#### Exercise input ####

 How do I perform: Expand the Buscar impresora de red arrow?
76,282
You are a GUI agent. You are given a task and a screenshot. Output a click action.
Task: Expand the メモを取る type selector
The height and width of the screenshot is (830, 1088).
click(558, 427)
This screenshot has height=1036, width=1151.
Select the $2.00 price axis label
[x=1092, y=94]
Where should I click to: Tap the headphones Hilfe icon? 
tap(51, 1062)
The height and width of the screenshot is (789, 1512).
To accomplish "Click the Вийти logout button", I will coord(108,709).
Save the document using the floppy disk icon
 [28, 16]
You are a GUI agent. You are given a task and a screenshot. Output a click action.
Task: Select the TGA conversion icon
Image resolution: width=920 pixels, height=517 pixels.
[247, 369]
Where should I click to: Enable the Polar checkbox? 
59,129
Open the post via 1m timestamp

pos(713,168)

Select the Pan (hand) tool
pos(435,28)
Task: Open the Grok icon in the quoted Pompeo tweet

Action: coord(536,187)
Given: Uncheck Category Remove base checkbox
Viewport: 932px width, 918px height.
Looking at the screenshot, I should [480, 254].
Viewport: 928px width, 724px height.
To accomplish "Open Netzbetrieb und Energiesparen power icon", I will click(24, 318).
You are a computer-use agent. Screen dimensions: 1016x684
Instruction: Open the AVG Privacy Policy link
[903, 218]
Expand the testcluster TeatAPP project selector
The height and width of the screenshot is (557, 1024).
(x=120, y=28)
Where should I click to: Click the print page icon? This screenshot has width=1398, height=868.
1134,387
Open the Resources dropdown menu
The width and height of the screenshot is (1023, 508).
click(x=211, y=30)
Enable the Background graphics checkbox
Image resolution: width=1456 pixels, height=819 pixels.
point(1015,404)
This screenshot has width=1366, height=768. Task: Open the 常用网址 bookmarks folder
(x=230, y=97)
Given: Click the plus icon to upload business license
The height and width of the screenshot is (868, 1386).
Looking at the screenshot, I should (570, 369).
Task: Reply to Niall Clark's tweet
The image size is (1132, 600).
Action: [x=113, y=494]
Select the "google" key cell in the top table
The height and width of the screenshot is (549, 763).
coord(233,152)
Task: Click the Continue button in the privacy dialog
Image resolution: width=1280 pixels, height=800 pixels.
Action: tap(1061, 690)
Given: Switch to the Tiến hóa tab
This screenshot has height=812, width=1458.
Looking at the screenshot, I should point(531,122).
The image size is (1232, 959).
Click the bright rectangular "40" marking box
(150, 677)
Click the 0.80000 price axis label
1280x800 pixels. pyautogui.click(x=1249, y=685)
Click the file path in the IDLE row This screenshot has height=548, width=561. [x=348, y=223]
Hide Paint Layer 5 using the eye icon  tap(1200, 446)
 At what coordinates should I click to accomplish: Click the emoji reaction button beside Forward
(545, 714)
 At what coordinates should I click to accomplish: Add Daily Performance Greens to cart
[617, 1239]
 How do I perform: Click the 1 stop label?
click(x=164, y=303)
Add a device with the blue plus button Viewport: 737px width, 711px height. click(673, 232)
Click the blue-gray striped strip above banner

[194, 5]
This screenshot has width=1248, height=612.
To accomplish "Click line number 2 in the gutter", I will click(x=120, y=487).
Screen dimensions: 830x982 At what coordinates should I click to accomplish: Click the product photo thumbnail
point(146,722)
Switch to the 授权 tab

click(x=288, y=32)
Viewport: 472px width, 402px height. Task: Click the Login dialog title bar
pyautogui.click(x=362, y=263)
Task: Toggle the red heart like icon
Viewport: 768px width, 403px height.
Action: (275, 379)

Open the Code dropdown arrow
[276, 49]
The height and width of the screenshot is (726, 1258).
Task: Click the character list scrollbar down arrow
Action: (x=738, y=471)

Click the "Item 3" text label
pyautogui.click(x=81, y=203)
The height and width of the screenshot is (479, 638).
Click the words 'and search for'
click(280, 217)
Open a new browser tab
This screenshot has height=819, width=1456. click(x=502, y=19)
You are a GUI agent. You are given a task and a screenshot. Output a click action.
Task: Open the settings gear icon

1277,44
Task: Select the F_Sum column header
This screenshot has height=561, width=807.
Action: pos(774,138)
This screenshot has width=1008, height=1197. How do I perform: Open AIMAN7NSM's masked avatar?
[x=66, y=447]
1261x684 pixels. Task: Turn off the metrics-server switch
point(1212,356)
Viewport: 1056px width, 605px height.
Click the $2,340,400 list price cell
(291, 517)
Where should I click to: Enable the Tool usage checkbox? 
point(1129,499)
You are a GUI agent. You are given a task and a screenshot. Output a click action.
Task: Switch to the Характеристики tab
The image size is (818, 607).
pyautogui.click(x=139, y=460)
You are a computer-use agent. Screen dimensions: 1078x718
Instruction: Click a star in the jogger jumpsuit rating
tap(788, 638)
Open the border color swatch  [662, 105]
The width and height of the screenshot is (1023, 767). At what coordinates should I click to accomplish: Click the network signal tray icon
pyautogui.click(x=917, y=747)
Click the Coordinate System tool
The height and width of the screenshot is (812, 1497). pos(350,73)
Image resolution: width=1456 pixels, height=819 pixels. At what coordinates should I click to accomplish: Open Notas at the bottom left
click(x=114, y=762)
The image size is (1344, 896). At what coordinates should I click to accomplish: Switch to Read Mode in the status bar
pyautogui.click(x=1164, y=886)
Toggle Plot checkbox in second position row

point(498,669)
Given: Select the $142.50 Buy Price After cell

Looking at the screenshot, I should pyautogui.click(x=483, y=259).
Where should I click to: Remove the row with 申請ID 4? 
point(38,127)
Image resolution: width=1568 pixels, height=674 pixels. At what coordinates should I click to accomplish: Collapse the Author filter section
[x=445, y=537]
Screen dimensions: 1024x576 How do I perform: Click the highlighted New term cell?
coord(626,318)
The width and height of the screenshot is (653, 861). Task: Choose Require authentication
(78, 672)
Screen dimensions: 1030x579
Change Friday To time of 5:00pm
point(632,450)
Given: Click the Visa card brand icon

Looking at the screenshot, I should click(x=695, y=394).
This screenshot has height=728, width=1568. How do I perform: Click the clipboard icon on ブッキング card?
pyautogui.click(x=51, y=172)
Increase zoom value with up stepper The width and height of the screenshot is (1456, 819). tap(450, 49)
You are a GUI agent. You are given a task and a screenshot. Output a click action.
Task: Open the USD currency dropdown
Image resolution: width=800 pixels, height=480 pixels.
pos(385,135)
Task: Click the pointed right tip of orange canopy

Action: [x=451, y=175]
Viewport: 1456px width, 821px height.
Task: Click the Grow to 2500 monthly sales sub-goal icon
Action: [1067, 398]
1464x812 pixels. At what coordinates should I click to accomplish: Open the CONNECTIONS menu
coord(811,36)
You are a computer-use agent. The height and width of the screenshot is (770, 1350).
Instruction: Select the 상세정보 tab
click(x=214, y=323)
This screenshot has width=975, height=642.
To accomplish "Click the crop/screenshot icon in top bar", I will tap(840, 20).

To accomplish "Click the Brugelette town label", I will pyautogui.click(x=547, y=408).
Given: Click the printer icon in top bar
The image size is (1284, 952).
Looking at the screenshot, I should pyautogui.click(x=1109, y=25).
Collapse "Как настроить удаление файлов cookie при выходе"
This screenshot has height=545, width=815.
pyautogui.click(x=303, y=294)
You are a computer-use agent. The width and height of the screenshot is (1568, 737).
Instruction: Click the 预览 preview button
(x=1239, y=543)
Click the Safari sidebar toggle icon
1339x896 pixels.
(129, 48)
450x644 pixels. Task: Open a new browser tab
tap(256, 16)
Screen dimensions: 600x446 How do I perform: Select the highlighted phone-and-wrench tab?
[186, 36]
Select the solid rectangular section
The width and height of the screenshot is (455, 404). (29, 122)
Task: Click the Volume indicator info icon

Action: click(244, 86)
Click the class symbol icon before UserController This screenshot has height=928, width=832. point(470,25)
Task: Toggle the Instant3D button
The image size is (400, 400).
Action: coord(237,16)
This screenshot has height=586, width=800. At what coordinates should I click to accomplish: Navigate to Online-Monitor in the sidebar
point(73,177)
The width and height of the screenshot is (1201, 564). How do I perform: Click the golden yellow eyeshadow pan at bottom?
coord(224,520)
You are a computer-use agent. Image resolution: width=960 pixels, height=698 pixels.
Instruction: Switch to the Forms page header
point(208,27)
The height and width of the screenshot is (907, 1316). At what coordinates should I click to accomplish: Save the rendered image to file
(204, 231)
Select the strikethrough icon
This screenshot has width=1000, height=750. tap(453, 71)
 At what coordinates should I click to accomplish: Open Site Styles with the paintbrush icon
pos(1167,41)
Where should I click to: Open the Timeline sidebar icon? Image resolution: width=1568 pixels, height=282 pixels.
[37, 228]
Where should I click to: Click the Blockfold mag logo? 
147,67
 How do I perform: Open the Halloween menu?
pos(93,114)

####

▶ **Goal of the exercise**: Extract the lines from the one containing "Where should I click to: Click the Blockfold" through the end of the listing, inclusive, and reproduce them character for character.

▶ **Result of the exercise**:
Where should I click to: Click the Blockfold mag logo? 
147,67
 How do I perform: Open the Halloween menu?
pos(93,114)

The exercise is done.